◆ Prompt
Please copy every line of the data in which the string "will" appears.

Stored records
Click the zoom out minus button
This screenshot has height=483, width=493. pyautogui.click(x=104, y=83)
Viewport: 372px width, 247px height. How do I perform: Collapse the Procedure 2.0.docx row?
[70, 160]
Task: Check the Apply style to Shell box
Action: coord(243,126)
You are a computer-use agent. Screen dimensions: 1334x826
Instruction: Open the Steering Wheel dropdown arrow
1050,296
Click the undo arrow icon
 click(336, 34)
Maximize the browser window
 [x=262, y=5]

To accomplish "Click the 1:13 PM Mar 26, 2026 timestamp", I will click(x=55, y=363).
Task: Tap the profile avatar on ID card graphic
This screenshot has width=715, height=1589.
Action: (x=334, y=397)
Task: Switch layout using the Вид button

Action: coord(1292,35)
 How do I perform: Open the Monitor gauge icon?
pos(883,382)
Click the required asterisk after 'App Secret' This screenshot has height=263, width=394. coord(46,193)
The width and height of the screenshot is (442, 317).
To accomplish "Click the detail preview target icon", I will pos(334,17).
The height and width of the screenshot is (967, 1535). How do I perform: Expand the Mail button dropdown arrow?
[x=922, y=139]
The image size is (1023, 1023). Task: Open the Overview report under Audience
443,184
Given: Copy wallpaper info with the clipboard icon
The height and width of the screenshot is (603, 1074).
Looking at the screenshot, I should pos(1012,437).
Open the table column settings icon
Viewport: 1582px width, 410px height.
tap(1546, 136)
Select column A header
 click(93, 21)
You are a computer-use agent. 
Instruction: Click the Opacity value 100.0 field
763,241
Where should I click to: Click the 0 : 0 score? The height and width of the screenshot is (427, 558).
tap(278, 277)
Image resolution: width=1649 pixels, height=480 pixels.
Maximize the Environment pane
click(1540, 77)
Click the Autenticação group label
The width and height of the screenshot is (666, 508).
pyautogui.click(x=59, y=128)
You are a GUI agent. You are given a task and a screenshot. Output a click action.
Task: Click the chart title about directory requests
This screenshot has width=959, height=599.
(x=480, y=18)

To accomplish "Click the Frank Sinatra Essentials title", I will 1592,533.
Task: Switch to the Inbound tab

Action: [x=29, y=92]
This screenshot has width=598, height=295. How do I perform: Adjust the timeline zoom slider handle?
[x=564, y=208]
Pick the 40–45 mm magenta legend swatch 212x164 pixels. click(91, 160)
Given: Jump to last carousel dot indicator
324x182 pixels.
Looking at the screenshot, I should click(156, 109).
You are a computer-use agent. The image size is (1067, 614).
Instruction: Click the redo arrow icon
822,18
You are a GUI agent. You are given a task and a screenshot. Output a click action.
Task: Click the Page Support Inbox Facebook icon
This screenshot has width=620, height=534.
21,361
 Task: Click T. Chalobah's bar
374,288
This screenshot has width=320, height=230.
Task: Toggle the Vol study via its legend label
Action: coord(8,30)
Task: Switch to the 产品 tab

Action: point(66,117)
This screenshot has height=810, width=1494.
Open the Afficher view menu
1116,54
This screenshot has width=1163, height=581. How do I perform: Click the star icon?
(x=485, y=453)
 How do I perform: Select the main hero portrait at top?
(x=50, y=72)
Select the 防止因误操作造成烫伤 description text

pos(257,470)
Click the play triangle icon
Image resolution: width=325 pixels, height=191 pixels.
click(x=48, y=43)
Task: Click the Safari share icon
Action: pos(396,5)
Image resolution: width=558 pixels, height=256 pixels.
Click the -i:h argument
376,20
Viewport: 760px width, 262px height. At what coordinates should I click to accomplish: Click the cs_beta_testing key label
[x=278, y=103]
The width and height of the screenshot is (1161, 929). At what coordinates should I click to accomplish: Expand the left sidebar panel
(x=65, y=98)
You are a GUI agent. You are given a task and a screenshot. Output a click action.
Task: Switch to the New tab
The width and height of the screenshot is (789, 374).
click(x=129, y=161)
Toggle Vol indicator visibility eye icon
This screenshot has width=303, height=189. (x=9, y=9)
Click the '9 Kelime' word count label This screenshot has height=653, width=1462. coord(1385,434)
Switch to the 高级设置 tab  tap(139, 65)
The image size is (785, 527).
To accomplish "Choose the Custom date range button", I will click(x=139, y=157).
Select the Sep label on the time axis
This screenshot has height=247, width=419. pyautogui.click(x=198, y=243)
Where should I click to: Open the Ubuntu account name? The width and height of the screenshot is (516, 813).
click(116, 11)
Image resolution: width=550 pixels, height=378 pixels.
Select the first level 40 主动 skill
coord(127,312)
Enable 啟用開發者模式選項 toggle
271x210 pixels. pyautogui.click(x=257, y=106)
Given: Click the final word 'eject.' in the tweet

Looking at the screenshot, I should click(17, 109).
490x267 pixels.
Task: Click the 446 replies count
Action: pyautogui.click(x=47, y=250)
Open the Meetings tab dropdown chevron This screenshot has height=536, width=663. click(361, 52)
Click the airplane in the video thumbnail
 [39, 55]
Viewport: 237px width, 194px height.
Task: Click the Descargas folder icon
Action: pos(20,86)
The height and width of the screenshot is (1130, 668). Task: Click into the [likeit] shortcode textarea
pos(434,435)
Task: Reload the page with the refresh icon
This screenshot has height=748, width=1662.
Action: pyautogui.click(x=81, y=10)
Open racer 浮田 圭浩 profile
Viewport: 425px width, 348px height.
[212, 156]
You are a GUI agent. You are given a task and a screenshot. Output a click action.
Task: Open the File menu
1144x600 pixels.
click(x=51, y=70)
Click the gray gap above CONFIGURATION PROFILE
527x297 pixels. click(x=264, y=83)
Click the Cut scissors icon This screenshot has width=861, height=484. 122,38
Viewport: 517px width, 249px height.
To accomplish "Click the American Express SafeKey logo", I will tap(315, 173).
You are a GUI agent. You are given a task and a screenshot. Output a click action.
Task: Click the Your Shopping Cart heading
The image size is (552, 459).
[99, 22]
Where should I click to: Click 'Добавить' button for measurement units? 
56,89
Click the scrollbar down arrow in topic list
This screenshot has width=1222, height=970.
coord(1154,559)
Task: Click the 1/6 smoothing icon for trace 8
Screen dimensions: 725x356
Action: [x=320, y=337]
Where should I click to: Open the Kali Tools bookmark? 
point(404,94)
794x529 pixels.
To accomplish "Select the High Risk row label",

◆ Expected answer
To accomplish "Click the 1:13 PM Mar 26, 2026 timestamp", I will click(x=55, y=363).
To accomplish "Click the detail preview target icon", I will pos(334,17).
To accomplish "Click the Frank Sinatra Essentials title", I will 1592,533.
To accomplish "Choose the Custom date range button", I will click(x=139, y=157).
To accomplish "Click the American Express SafeKey logo", I will tap(315, 173).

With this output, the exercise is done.